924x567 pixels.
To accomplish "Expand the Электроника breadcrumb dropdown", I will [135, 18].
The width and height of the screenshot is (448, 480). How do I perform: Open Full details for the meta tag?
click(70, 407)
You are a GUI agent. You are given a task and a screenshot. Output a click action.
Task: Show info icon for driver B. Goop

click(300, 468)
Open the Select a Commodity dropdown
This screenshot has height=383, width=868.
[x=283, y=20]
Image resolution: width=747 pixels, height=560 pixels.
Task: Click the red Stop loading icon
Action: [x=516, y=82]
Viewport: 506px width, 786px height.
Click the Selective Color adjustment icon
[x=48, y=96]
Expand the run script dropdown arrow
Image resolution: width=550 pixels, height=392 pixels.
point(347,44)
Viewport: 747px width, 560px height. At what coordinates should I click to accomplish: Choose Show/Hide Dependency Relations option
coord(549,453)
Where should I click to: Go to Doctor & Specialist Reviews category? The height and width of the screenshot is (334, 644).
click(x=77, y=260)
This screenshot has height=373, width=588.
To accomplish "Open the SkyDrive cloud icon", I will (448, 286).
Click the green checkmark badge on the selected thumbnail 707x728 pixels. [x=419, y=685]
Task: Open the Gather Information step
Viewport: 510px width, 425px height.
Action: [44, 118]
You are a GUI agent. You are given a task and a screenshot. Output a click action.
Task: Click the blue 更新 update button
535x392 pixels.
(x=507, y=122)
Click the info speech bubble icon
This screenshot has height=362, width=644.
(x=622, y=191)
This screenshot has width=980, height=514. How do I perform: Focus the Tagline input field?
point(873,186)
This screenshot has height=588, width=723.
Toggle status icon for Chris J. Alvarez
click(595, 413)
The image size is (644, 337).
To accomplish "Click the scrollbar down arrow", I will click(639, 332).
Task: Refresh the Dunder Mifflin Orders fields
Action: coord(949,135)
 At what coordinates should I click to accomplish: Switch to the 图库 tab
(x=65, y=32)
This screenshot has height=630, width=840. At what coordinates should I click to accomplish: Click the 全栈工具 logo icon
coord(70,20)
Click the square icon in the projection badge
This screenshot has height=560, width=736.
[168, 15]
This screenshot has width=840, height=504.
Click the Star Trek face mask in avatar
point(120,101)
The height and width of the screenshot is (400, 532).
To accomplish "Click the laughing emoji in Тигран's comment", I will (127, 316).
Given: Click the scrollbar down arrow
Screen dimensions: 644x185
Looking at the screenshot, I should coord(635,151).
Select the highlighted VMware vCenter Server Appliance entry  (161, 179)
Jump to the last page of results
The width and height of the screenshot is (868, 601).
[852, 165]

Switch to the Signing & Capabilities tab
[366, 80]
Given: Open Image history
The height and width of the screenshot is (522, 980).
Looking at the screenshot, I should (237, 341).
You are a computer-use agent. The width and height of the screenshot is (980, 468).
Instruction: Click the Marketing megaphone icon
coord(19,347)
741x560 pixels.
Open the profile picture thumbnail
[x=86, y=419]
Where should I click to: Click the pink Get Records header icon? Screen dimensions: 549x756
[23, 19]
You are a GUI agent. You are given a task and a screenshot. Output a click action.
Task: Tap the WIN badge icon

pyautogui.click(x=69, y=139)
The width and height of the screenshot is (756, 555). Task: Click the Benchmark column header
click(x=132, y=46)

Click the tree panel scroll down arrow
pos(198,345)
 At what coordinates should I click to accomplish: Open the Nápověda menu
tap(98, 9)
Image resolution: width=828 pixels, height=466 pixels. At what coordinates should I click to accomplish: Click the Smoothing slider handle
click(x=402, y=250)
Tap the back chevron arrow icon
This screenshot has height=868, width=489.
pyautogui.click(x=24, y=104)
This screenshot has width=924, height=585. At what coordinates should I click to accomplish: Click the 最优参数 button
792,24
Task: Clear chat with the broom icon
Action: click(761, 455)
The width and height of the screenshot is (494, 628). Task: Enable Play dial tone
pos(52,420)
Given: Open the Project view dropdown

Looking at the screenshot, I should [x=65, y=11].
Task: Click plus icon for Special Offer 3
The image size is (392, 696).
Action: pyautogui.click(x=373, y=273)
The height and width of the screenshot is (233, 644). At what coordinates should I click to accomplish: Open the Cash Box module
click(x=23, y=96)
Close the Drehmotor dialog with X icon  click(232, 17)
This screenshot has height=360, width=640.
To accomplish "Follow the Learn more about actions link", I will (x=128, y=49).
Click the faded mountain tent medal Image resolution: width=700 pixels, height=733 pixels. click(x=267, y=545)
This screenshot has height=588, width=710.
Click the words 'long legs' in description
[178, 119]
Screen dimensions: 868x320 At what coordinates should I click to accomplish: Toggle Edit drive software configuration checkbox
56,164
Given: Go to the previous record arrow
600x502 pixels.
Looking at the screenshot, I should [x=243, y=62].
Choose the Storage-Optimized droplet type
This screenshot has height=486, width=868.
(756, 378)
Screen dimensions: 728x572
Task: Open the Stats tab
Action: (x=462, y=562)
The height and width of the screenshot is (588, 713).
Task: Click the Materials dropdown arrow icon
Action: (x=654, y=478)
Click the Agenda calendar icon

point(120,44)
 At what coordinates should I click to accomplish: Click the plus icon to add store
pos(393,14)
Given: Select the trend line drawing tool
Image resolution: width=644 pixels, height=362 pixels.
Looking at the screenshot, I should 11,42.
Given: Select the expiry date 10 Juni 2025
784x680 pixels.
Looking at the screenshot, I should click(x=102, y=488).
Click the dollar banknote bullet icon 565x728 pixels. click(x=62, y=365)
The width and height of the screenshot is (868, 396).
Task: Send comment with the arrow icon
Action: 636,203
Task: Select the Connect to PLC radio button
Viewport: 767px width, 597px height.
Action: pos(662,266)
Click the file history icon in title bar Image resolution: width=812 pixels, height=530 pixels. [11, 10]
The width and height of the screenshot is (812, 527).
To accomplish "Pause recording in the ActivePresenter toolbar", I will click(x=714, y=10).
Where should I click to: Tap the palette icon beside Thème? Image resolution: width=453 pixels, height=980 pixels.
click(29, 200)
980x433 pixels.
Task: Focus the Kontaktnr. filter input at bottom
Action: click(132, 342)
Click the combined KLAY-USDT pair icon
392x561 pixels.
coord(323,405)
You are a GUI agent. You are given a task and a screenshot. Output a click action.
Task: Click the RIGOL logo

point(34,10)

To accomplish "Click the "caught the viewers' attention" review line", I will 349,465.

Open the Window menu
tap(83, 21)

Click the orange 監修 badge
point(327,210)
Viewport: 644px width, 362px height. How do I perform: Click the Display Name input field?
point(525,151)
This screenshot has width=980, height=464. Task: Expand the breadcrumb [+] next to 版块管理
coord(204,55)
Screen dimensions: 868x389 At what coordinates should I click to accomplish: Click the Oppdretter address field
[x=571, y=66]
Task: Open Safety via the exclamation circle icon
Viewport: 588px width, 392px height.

◇ ◇ ◇ ◇ ◇

§ **Work instructions**: Reproduce exactly the line containing "Screen dimensions: 868x389" and all lines after it through the end of the listing above; leave out every earlier line.

§ **Task response**:
Screen dimensions: 868x389 At what coordinates should I click to accomplish: Click the Oppdretter address field
[x=571, y=66]
Task: Open Safety via the exclamation circle icon
Viewport: 588px width, 392px height.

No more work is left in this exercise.